Nous sommes au pied de la Serranía del Perijá au sein d’une pépinière dans laquelle vont naître et croître 10 à 15 mille arbres, gérée par ASOMAVIC, une association de femmes de la communauté. L’objectif ? Restaurer des zones de forêt tropicale abîmées par des décennies de pratique agricole coutumière, le brûlis, en créant des forêts « comestibles ».

perija argentina

Dans une région où le nombre d’agriculteurs est en forte progression depuis la fin des conflits armés et où la culture du café est l’une des principales sources de revenus, le développement de systèmes agroforestiers, ses bienfaits sur l’environnement et les perspectives agronomiques qu’ils offrent, semble séduire tous les acteurs.

Au cœur de la Serranía del Perijá, dans les veredas de Alto de las Flores et de Argentina, deux écoles d’une cinquantaine d’élèves ont été intégrées au projet.
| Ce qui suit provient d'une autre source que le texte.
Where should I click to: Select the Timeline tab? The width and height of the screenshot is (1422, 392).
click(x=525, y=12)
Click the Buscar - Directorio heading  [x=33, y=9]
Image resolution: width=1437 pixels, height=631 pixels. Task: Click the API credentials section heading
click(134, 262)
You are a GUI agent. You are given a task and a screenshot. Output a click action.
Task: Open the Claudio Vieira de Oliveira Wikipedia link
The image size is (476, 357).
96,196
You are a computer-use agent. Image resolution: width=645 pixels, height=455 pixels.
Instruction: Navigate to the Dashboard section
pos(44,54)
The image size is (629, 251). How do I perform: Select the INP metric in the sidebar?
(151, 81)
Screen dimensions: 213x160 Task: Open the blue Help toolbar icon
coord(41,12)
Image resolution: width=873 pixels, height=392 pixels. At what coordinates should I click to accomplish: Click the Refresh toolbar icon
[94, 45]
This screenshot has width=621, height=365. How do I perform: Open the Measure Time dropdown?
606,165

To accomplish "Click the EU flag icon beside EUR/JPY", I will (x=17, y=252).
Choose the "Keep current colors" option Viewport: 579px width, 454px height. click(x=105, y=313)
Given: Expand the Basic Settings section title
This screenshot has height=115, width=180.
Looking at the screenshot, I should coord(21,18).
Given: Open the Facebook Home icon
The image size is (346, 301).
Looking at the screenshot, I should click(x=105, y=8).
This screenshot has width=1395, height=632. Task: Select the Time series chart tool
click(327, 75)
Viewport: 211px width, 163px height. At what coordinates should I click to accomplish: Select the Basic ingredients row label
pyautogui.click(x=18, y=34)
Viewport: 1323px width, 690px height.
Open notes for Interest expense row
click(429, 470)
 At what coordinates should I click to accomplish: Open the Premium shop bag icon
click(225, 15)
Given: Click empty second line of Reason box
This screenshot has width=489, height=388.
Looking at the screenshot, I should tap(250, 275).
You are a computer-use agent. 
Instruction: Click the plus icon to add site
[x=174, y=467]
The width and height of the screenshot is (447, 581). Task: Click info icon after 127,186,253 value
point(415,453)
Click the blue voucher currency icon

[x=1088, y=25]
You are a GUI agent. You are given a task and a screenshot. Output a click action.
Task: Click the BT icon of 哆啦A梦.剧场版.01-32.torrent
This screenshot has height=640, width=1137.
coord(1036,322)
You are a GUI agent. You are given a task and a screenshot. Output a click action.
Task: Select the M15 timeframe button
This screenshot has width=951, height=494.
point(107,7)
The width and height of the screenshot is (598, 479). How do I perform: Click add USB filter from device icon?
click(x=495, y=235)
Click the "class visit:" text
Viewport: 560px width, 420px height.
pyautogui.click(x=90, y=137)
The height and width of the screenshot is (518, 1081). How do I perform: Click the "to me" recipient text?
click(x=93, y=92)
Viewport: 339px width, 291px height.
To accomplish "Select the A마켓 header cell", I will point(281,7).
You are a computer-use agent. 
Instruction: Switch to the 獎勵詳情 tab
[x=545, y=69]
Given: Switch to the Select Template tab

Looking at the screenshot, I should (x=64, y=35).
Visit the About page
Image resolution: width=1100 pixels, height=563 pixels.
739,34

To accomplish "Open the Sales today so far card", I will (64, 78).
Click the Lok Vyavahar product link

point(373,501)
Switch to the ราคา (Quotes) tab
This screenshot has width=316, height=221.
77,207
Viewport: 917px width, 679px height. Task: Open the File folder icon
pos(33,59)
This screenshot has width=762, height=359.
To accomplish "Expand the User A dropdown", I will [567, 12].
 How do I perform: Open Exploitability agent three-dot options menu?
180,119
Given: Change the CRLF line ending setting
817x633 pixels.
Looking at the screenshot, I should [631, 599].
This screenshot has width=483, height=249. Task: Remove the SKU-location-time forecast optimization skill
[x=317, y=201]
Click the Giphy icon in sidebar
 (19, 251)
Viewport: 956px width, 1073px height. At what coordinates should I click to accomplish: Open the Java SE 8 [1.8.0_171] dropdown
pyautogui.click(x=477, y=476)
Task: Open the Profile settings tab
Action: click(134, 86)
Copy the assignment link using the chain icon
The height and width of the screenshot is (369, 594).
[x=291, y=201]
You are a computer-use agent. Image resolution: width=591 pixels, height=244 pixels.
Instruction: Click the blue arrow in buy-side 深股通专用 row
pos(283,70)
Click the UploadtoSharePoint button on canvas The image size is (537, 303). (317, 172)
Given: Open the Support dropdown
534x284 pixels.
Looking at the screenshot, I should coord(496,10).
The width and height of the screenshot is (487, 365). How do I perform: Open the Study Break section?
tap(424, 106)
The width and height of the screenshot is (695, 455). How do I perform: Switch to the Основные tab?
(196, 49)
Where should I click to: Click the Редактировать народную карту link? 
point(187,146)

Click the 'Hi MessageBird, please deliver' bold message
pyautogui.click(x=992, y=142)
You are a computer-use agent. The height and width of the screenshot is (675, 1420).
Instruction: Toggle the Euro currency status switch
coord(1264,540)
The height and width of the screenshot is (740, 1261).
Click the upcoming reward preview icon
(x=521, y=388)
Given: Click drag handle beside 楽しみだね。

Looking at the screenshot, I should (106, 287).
L’une accueillera une pépinière en son sein, et dans les deux, les enfants seront associés aux agriculteurs dans les soins apportés aux arbres en devenir.

Lutte contre la perte de biodiversité, souveraineté alimentaire et développement économique des populations locales : en synergie avec ASOTEPROS, les ambitions partagées par les membres de l’ONG prennent vie sur cette excroissance andine où se rencontrent Colombie et Venezuela.